The stretch from the line with "This screenshot has width=1568, height=765." through the line with "Given: Click the Ubuntu welcome icon in dock" in the records below: write it out exactly, and nothing else.

+++ RECORDS PROVIDED +++

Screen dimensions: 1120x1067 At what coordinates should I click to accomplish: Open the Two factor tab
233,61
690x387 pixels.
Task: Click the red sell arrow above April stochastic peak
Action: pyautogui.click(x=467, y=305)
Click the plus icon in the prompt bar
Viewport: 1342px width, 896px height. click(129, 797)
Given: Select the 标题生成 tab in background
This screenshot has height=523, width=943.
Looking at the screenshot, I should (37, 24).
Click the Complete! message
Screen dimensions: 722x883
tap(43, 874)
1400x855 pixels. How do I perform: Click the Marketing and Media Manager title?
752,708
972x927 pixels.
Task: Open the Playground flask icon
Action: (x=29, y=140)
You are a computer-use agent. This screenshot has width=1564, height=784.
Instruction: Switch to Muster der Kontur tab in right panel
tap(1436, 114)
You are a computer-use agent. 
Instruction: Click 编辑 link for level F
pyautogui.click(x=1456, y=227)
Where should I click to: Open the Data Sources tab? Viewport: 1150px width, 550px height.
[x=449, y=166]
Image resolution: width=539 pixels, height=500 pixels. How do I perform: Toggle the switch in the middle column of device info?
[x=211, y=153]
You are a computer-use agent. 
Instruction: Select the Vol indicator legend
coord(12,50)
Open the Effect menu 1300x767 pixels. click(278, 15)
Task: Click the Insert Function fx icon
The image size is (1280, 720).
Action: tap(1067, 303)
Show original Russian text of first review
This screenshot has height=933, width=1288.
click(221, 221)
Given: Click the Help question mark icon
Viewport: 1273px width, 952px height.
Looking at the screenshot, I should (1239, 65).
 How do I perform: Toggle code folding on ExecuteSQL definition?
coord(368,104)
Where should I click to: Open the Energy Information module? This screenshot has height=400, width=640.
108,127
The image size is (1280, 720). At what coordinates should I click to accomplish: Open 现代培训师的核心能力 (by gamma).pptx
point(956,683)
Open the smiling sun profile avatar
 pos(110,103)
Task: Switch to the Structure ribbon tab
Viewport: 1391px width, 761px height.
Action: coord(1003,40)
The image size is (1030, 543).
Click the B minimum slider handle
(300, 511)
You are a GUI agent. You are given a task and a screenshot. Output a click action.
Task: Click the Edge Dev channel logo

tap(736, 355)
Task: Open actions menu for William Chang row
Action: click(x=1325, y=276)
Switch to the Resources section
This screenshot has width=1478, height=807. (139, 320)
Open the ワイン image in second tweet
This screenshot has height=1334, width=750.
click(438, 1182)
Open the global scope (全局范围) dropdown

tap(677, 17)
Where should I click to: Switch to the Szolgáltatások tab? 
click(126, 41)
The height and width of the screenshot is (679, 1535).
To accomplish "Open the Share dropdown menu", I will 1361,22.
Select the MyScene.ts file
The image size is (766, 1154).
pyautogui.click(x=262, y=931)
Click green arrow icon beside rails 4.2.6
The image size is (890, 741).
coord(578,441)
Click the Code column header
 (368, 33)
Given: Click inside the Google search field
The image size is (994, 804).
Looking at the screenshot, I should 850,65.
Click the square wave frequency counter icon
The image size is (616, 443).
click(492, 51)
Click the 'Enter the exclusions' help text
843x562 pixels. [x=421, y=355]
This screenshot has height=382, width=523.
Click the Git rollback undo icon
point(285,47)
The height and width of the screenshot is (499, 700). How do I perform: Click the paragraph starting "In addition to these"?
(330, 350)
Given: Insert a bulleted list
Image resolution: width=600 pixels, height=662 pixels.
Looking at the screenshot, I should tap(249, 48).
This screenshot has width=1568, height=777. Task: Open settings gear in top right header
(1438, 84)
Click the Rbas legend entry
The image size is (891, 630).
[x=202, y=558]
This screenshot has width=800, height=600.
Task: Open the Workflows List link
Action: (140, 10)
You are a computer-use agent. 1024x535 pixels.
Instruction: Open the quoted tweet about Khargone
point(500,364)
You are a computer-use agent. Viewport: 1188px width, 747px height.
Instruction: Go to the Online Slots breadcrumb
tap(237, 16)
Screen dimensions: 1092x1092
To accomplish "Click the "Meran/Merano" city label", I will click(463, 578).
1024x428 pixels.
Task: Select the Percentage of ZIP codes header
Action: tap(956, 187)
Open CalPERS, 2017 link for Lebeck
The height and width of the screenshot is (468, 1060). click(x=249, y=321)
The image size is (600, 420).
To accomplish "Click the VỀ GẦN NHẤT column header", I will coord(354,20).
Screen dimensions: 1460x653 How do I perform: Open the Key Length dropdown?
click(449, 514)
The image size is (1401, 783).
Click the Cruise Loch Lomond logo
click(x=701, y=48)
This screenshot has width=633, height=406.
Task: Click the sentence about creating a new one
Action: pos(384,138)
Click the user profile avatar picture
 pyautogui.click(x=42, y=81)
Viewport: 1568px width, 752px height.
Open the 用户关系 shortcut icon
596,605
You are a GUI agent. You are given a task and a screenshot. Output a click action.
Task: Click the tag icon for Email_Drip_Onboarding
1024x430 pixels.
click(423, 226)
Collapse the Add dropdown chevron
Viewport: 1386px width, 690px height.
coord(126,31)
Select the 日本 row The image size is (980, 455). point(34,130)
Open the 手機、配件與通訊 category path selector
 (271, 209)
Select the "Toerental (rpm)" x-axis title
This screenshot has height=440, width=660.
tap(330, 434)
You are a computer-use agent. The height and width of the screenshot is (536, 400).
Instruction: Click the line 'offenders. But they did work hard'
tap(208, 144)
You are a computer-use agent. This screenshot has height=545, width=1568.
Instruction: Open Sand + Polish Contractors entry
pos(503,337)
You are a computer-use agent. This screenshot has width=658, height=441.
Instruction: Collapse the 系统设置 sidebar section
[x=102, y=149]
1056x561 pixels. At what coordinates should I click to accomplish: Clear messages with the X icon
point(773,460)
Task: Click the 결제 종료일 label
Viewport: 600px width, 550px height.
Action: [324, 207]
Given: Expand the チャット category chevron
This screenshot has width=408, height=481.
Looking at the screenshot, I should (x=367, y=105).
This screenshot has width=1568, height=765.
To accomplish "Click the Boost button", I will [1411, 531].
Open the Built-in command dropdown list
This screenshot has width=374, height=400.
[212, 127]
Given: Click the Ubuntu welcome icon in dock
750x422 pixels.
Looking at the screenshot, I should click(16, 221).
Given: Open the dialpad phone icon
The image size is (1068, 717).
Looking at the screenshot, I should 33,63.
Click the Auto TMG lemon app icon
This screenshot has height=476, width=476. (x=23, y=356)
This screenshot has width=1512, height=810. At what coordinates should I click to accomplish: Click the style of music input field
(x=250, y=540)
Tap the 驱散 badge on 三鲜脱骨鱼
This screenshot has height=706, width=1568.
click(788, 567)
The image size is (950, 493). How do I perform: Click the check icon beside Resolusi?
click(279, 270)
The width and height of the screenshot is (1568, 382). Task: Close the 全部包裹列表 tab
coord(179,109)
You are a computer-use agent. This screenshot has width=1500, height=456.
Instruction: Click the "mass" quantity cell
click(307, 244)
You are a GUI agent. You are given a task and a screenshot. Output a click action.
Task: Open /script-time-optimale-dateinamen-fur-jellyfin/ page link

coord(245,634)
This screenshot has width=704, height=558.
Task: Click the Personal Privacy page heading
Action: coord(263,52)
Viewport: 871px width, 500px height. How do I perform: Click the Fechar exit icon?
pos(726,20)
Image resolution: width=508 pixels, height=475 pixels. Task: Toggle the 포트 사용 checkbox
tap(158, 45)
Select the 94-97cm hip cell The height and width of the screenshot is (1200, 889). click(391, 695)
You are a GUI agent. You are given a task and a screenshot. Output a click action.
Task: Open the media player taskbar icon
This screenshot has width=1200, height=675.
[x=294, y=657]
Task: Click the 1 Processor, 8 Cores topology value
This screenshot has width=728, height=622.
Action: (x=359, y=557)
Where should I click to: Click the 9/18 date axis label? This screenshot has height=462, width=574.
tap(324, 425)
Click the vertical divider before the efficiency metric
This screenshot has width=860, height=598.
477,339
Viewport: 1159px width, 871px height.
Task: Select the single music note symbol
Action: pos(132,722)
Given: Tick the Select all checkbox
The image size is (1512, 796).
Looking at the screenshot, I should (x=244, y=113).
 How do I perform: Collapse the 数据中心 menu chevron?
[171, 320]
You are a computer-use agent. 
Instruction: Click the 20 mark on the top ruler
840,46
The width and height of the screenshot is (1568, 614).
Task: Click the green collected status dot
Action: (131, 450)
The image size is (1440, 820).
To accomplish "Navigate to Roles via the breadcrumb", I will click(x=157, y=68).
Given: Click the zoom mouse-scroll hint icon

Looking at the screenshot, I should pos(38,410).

+++

OUTPUT OF THE TASK:
This screenshot has width=1568, height=765.
To accomplish "Click the Boost button", I will [1411, 531].
Open the Built-in command dropdown list
This screenshot has width=374, height=400.
[212, 127]
Given: Click the Ubuntu welcome icon in dock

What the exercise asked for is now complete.